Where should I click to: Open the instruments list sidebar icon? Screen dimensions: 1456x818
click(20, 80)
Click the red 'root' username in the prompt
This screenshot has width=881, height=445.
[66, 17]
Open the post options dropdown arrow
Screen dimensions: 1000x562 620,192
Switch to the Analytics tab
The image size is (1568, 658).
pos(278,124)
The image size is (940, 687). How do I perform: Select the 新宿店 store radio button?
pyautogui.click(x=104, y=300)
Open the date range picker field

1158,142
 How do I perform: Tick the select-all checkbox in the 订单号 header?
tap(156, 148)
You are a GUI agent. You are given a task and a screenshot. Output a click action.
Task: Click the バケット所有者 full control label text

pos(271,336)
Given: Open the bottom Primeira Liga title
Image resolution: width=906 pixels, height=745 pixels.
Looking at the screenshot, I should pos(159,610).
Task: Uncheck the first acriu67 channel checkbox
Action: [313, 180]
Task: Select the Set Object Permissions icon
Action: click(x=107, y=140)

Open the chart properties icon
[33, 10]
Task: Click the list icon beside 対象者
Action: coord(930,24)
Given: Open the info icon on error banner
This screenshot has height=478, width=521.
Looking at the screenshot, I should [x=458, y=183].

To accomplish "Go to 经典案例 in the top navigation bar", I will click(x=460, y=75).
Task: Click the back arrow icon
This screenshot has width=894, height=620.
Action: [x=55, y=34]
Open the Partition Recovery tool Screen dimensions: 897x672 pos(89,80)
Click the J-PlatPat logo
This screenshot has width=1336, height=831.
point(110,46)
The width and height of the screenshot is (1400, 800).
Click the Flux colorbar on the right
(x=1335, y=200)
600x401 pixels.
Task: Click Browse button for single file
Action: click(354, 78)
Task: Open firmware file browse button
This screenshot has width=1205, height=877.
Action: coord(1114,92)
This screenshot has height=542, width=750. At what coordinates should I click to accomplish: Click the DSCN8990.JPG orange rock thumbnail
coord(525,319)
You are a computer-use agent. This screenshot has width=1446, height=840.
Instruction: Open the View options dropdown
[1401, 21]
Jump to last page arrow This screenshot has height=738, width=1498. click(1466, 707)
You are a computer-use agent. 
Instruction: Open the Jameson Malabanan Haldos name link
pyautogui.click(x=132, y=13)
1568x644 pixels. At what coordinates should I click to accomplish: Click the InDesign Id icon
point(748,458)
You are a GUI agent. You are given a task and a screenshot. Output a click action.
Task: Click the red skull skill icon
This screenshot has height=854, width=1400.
○ ○ ○ ○ ○
**What you should do**
Go through the listing and copy each line with the string "computer".

**Result for this task**
You are a computer-use agent. This screenshot has width=1446, height=840.
You are a computer-use agent. 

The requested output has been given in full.